Element lookup lines:
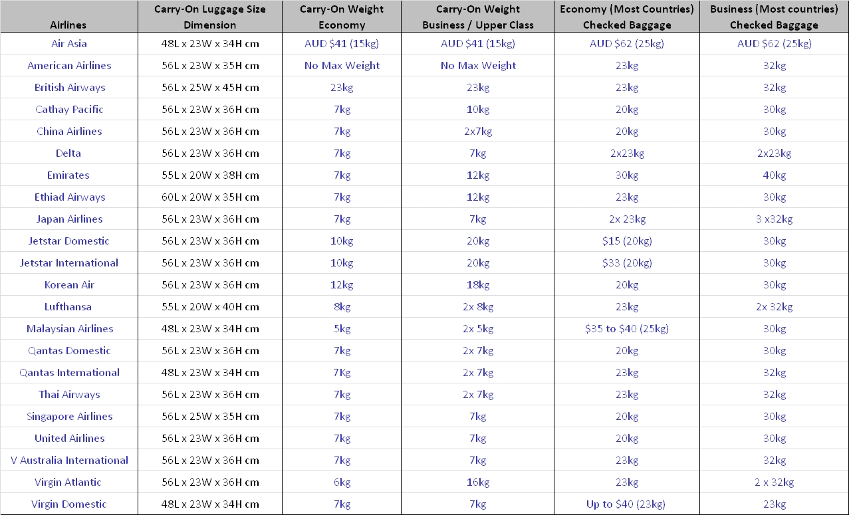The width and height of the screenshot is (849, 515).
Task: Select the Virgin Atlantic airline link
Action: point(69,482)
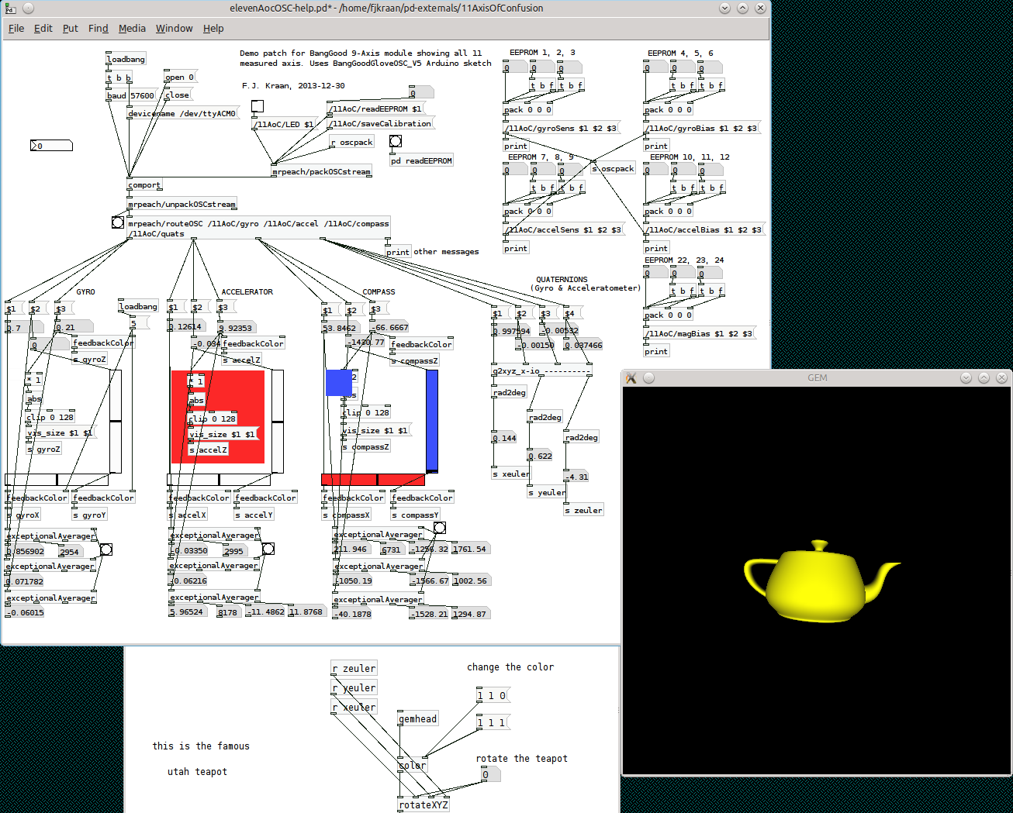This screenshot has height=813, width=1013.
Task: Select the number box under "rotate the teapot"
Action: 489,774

--- Brief ---
Can you copy all of the lines above word for word, leaving the pictures out of your answer?

--- Written response ---
The width and height of the screenshot is (849, 515).
Task: Select the Virgin Atlantic airline link
Action: point(69,482)
This screenshot has height=813, width=1013.
Task: Select the number box under "rotate the teapot"
Action: 489,774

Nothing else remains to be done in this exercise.